Right-to-left text is preserved but bidi marks may go
EdgeArabic and Hebrew letters are kept, but explicit bidirectional control marks (LRM/RLM, U+200E/U+200F) are not letters and are removed. This usually has no visual effect but can change directionality in rare mixed-direction strings — verify RTL columns after stripping.
Frequently asked questions
Will this remove é, ü, or ñ from names?
No. The Letters class uses \p{L}, which matches every Unicode letter including accented Latin. As long as Letters is checked (the default), accented characters are preserved.
What about Chinese, Japanese, Arabic, or Cyrillic text?
All preserved. \p{L} covers letters of every script — CJK, Arabic, Hebrew, Cyrillic, Greek, and more. Only emoji, symbols, and invisibles are removed.
Is there a 'safe mode'?
No. The interface has four keep checkboxes: Letters, Digits, Spaces, Punctuation, all on by default. Keeping Letters on is what preserves real characters — there is no separate safe-mode toggle.
Does it change the file encoding?
It always outputs UTF-8 and does not convert encodings. UTF-8 is the safest format for multilingual data. For another encoding, convert after download.
Why did 'New York' become 'NewYork'?
It was typed with a non-breaking space (U+00A0), which the tool removes because only the regular space is kept. Fold NBSPs to regular spaces first with csv-cleaner if you need to keep word separation.
Does it fold curly quotes to straight quotes?
No — it deletes them. Curly quotes and guillemets are removed. For folding rather than deletion, use csv-cleaner's smart-quote normalisation.
Does it remove zero-width spaces and soft hyphens?
Yes. Zero-width space (U+200B), soft hyphen (U+00AD), and BOM (U+FEFF) are all deleted because they are not letters, digits, spaces, or kept punctuation.
Can I limit the strip to certain columns?
No. The strip covers all data cells (the header row is excluded). Isolate columns with csv-column-filter first, or use csv-find-replace for targeted changes.
Will it transliterate accented or CJK text to ASCII?
No. Letters are kept as-is; there is no transliteration. é stays é, and CJK stays CJK. For transliteration you need a different tool.
Is my international customer data uploaded?
No. Processing is entirely in-browser via PapaParse. PII never leaves your machine.
What are the size and row limits?
Free: 2 MB and 500 data rows. Pro: 100 MB and 100,000 rows. Larger files are blocked at upload.
How do I dedup multilingual rows after cleaning?

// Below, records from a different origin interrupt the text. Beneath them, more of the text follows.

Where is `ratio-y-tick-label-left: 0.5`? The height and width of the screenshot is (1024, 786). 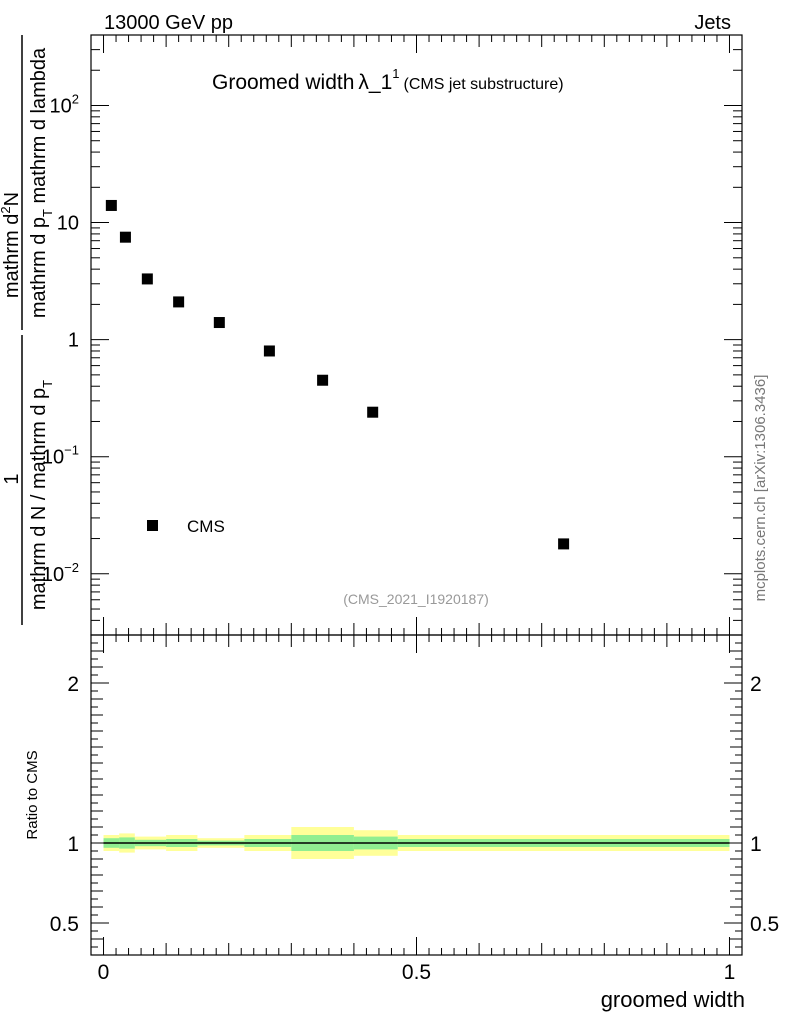 ratio-y-tick-label-left: 0.5 is located at coordinates (64, 924). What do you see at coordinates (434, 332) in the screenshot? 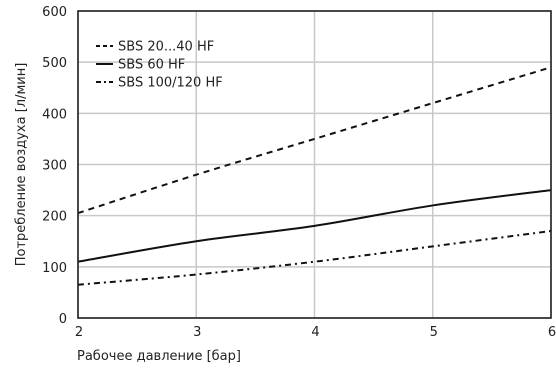
I see `x-tick-label-5: 5` at bounding box center [434, 332].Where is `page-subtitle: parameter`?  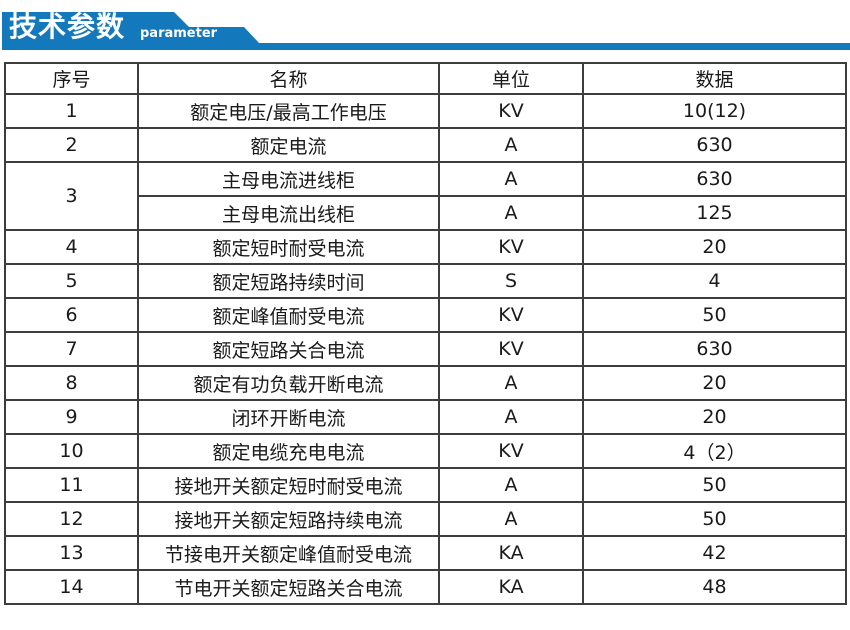
page-subtitle: parameter is located at coordinates (179, 34).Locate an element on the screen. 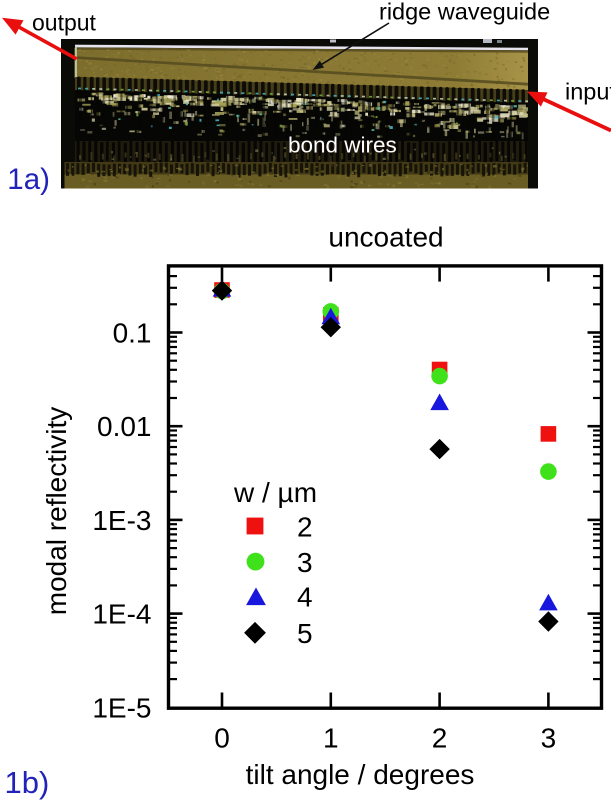 The width and height of the screenshot is (611, 805). svg-text: tilt angle / degrees is located at coordinates (360, 774).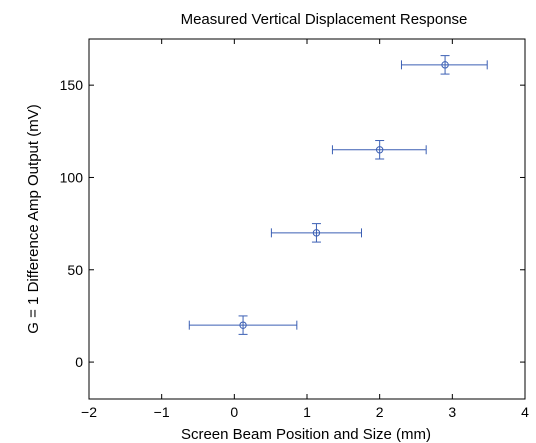 The width and height of the screenshot is (536, 443). What do you see at coordinates (525, 412) in the screenshot?
I see `x-tick-label: 4` at bounding box center [525, 412]. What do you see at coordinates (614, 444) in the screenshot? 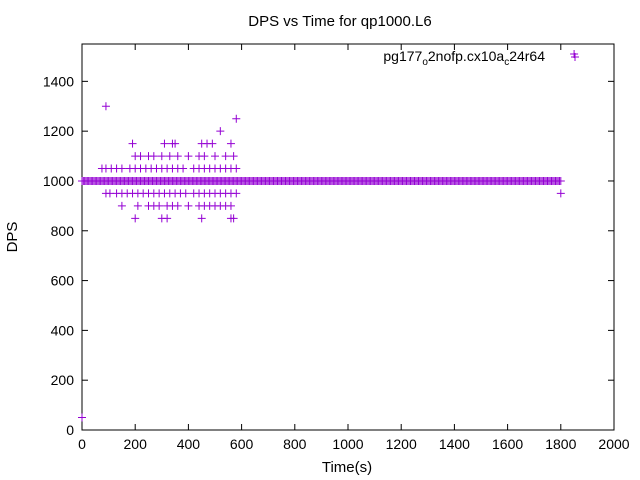
I see `x-tick-label: 2000` at bounding box center [614, 444]. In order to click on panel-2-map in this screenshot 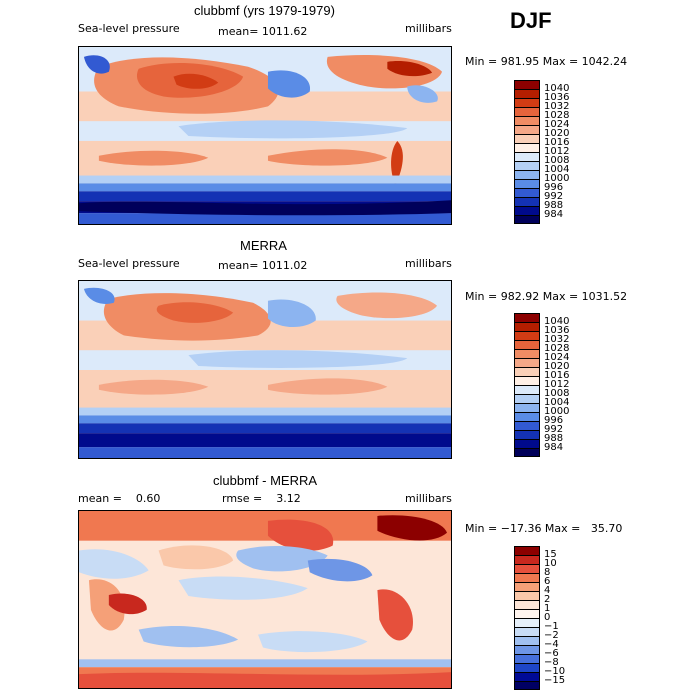, I will do `click(265, 370)`.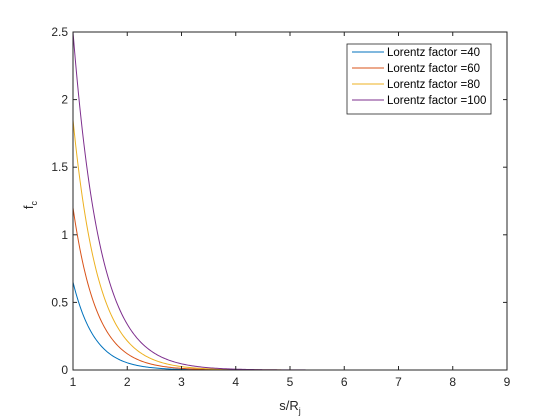  I want to click on legend-label: Lorentz factor =80, so click(434, 85). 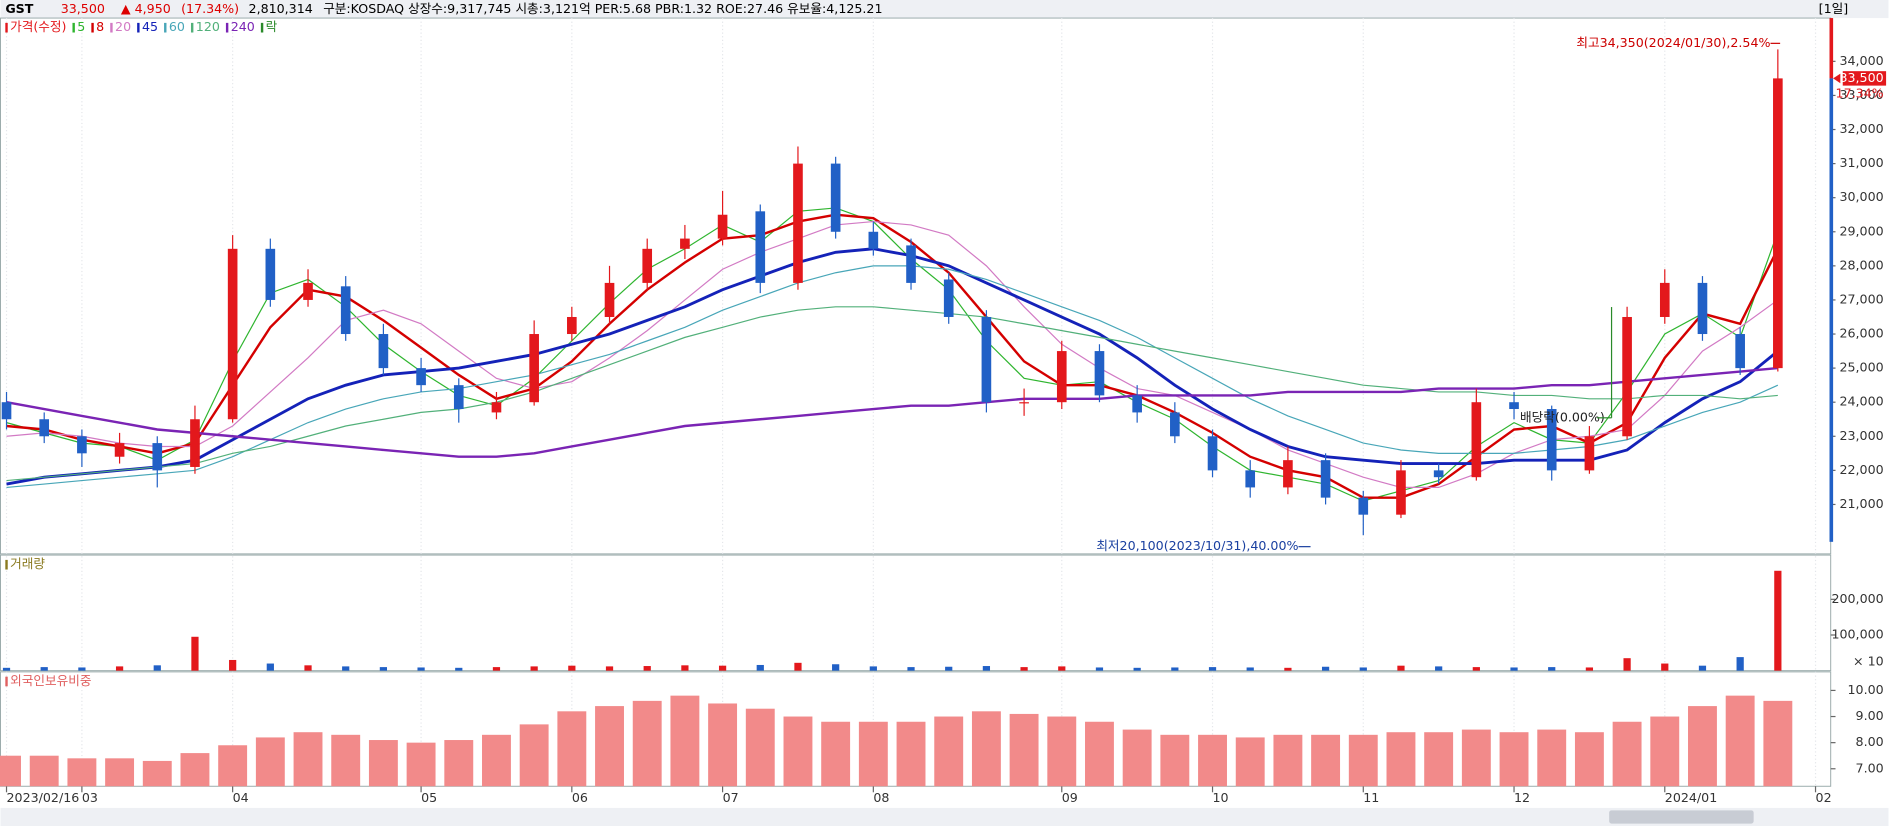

Run csv-deduplicator on the stripped file. Removing zero-width and invisible characters first makes near-identical rows compare equal, so the dedup catches the duplicates it would otherwise miss.
Privacy first
Processing runs locally in your browser with PapaParse. No file is uploaded — only metadata counters are saved for signed-in dashboard stats.